THE AFFAIR Reveals Its Big Killer Secrets - Recap of Season 3, Episode 9 (Tim Teeman)
It is rare to cheer the television set these days, but watching Helen (Maura Tierney) bundle her insane, awful parents into a fortress-like panic room in the basement of their Montauk home was one such moment.
Thank you, The Affair, for that—and for a brilliant episode so crackling with tension and (darnit) almost the revelation of what the hell has been so corrosively eating away at Noah Solloway (Dominic West). But wow, fellow fans, you were holding your breath too, right? OK, let’s breathe together again. We began the episode with Helen, still laboring under the guilt of having knocked over Scotty Lockhart (Colin Donnell) last season, after Alison (Ruth Wilson)—her successor as Noah’s wife after their affair—pushed him in front of the car Helen was driving.
Noah took the rap for it, because he felt guilty for having the affair, and because he wanted Helen to care for their children, and because he loved Alison.
In jail we know Noah has been tortured by a sadistic guard called Gunther (Brendan Fraser). Noah’s beat up mentally too, and we don’t know what is real and what is not in his present mind.
In a show that centers on the different viewpoints of characters anyway, that uncertainty has made the objective reality issue even harder to decode.
Somebody tried to kill Noah, and so this season also has been an attempted murder mystery. Noah has been wearing a bandage on his neck for officially a very long time. We are all over the bandage. Unless an alien is going to mewl forth from that damn wound, let’s lose the bandage.
After breaking up with hot doc Vic (Omar Metwally), who could not be doing with Helen’s continued twisted love for Noah, Helen decides to take her kids to Montauk, and her parents, driving past the spot where she killed Scotty.
Her mind is untethered most of the time—but then so is everyone’s on this show—and especially so after Noah’s sexual assault of her the night before. Her parents, menacingly marinated in therapy and yoga, have gone from being harrying bullies—at least it seemed on first sight—to karmic sweetie-pies. Does Vic do yoga, her mother asks: He had great energy and a strong core (we agree, we agree).
Helen confesses that she and Vic have broken up, which her parents take as a sign of her brokenness. She is falling apart, a wreck, her mother says, adding that therapy would be the answer.
Helen rushes out to the Lobster Roll, because where else to go for respite but where all this agony began—the cafe where her family, then with Noah at its head and now without, ate and where Alison first met him.
Today she sees pies made by Mrs. Lockhart, and buys three out of guilt for killing her son.

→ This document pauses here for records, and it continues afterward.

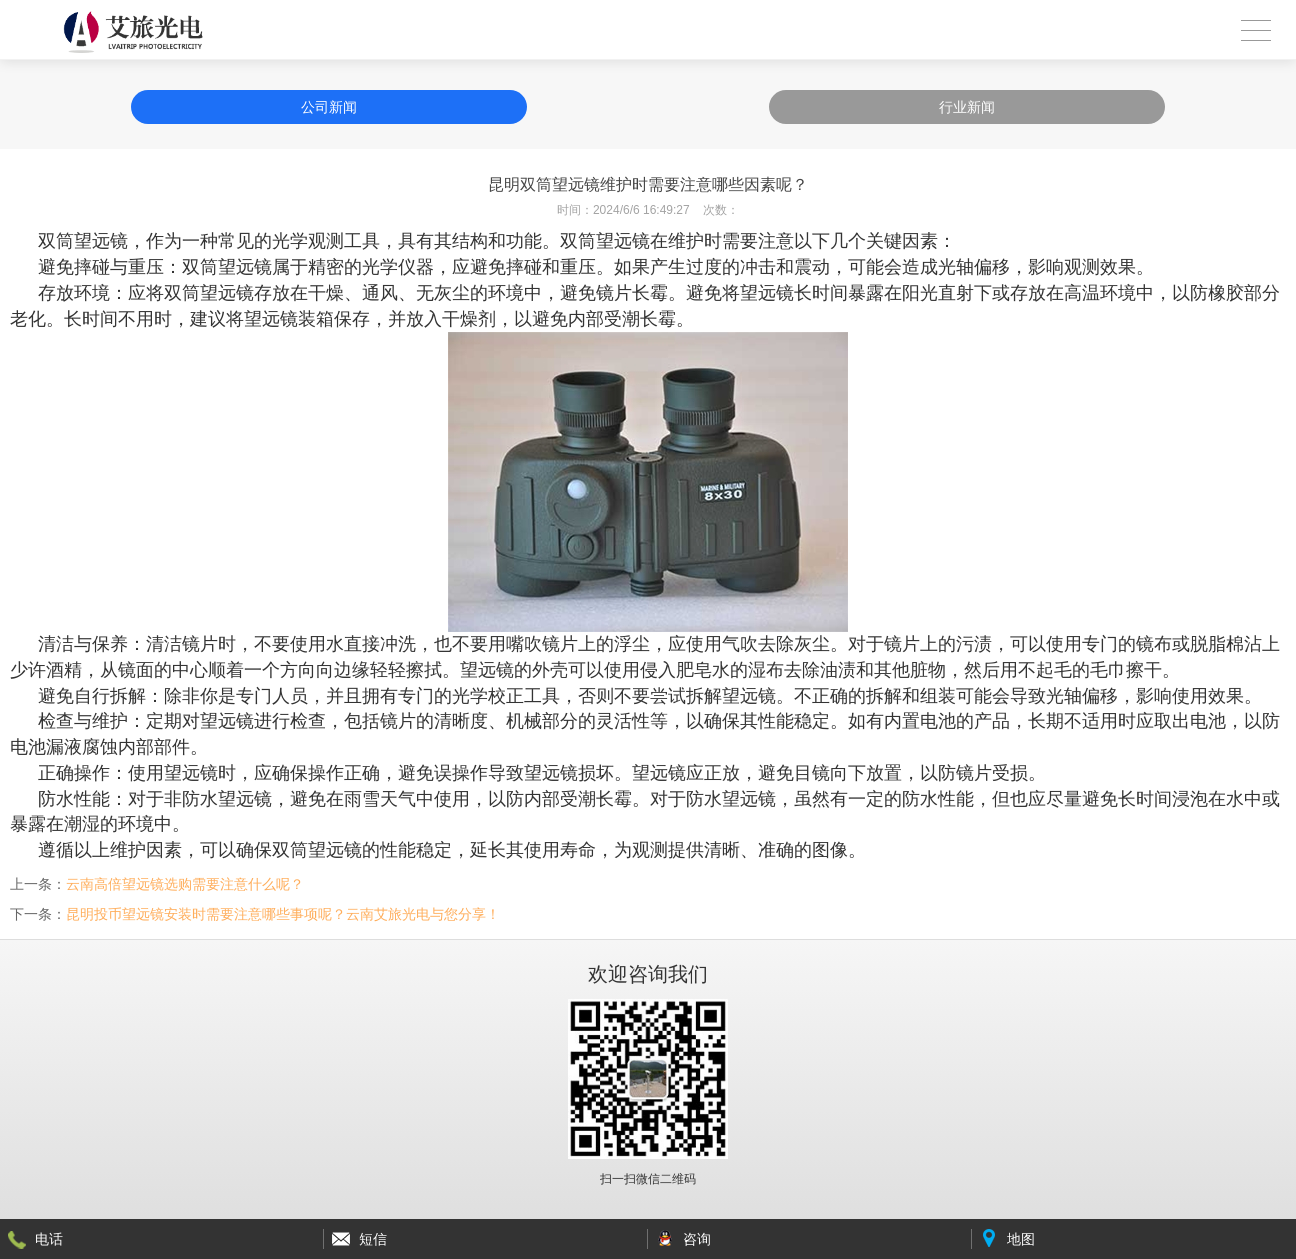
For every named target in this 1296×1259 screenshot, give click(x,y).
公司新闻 (329, 107)
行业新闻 (967, 107)
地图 (1021, 1239)
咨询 (697, 1239)
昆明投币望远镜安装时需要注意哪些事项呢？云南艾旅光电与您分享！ (283, 914)
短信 (373, 1239)
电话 (49, 1239)
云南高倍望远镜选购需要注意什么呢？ (185, 884)
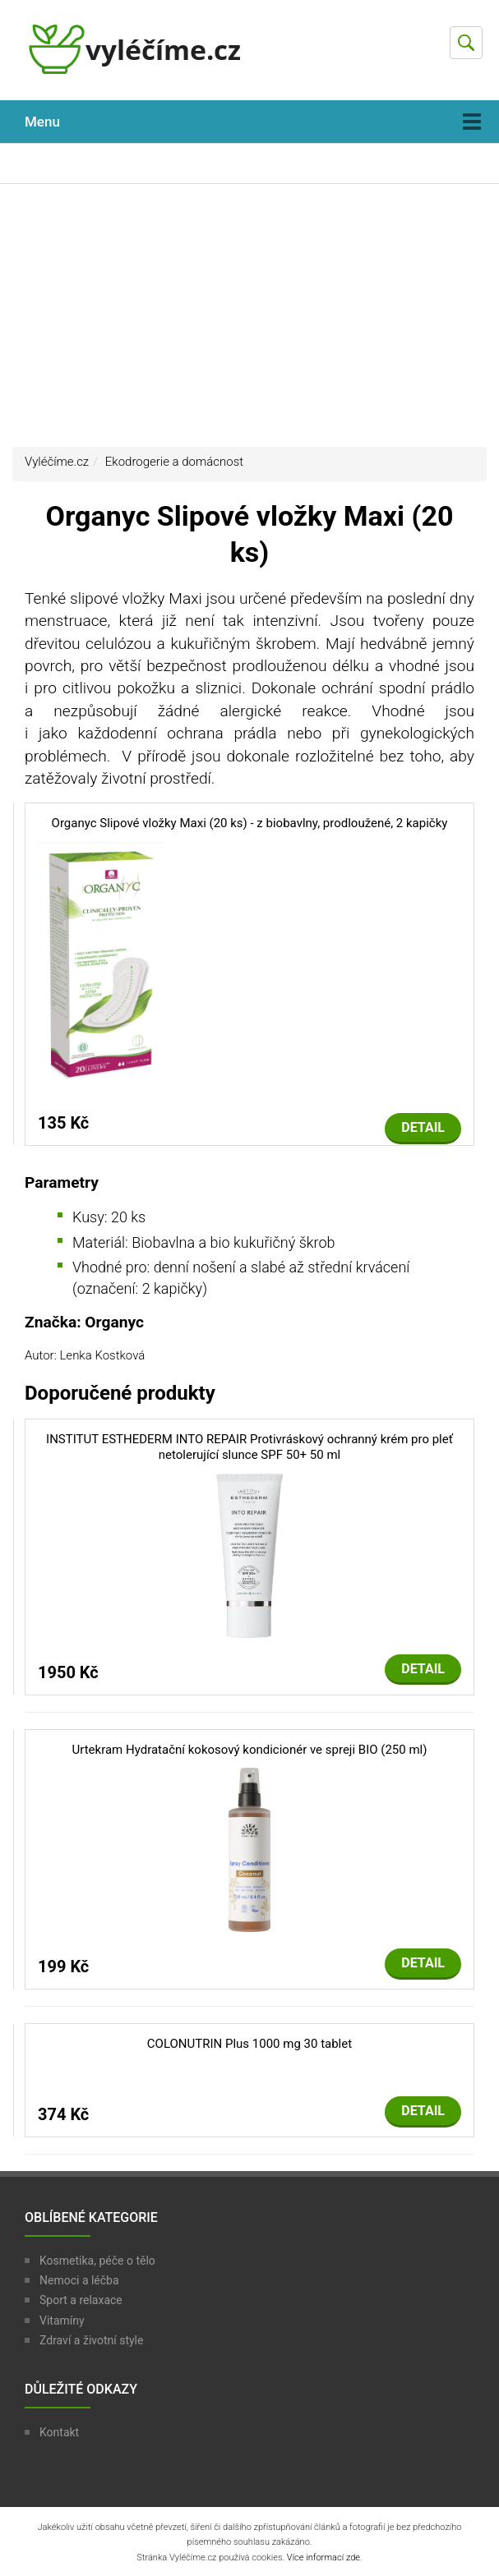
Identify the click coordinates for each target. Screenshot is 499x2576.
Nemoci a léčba (79, 2280)
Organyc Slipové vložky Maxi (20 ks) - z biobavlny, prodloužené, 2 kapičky (250, 823)
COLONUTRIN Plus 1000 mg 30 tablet (249, 2043)
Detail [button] (423, 1127)
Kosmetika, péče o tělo (97, 2260)
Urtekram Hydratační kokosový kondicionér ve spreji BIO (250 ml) (249, 1749)
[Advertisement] (249, 315)
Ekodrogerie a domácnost (174, 461)
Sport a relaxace (80, 2300)
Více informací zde (323, 2557)
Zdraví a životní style (91, 2340)
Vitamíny (62, 2320)
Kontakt (59, 2432)
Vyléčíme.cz (57, 461)
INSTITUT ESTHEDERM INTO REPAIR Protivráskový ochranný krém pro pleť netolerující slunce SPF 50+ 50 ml (249, 1447)
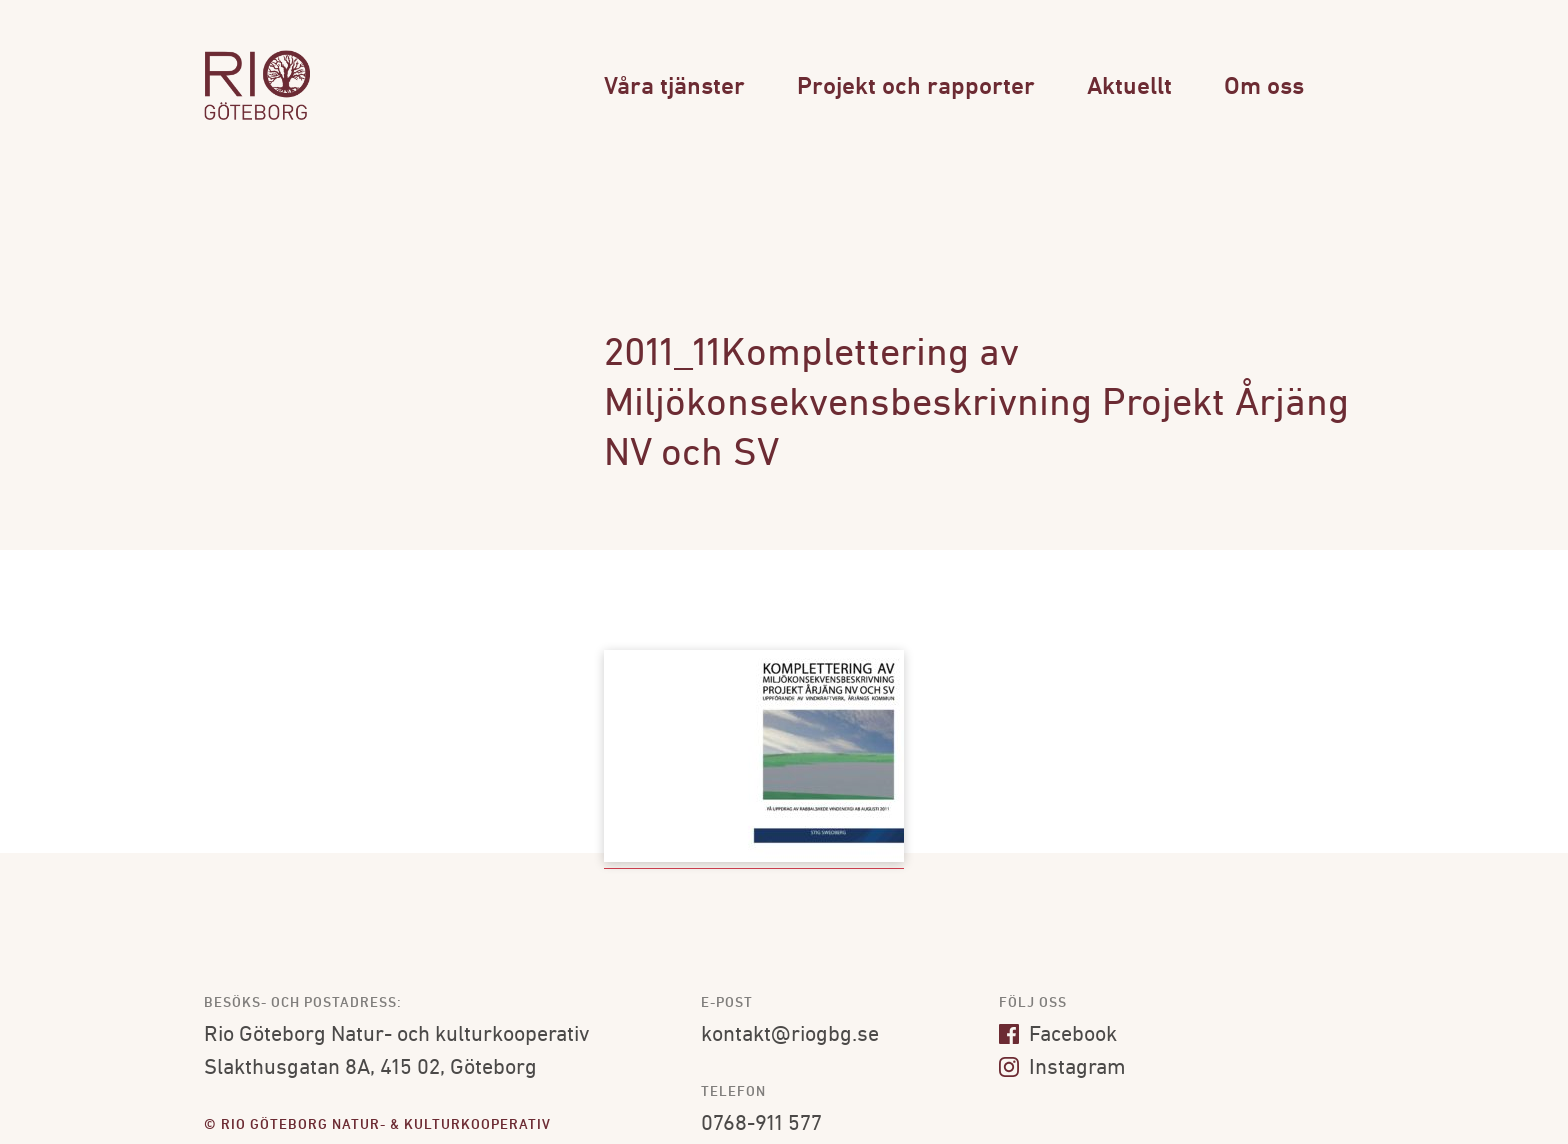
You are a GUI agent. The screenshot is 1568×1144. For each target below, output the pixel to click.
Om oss (1264, 87)
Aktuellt (1129, 87)
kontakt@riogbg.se (790, 1035)
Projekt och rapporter (916, 87)
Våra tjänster (674, 87)
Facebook (1058, 1035)
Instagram (1062, 1068)
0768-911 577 (761, 1124)
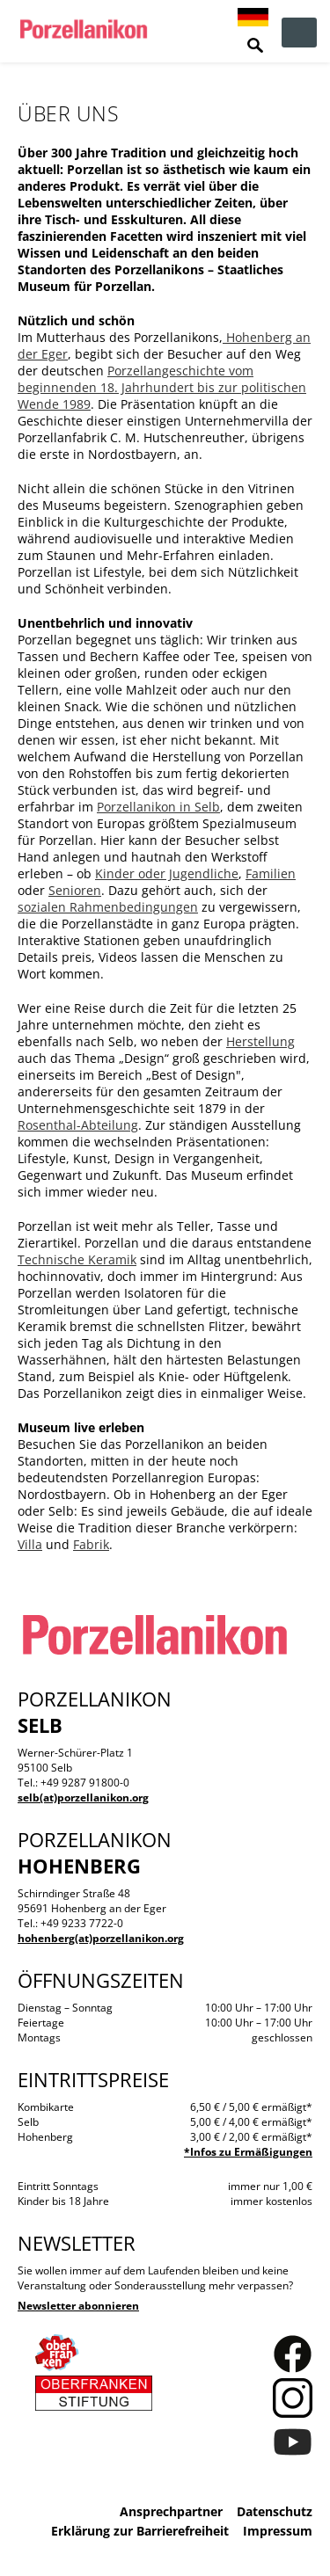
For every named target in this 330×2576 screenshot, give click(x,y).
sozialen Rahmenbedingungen (108, 907)
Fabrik (91, 1544)
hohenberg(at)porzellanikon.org (101, 1938)
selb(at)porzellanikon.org (83, 1797)
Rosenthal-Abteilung (78, 1125)
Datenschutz (274, 2511)
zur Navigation (299, 32)
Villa (30, 1544)
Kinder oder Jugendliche (166, 873)
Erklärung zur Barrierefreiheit (140, 2530)
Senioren (74, 890)
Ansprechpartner (171, 2511)
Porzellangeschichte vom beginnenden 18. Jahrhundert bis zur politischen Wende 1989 (162, 387)
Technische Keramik (77, 1259)
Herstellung (260, 1041)
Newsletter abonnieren (78, 2305)
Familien (271, 873)
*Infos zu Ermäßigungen (248, 2151)
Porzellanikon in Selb (158, 806)
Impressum (277, 2530)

At home, Helen’s mother is boasting about the cauliflower roasted in coconut oil, the children are praising Vic for his culinary and chess tutelage, and her parents want to know what happened.
Then Helen’s daughter Stacy (Abigail Dylan Harrison) reveals she knows that Alison housed Noah in the basement the day before. All hell breaks loose. The other children want to know why she hasn’t told them.
Harrison’s acting is so subtle and beautiful to watch: terrified she has done something wrong, and full of upset at the state of her family.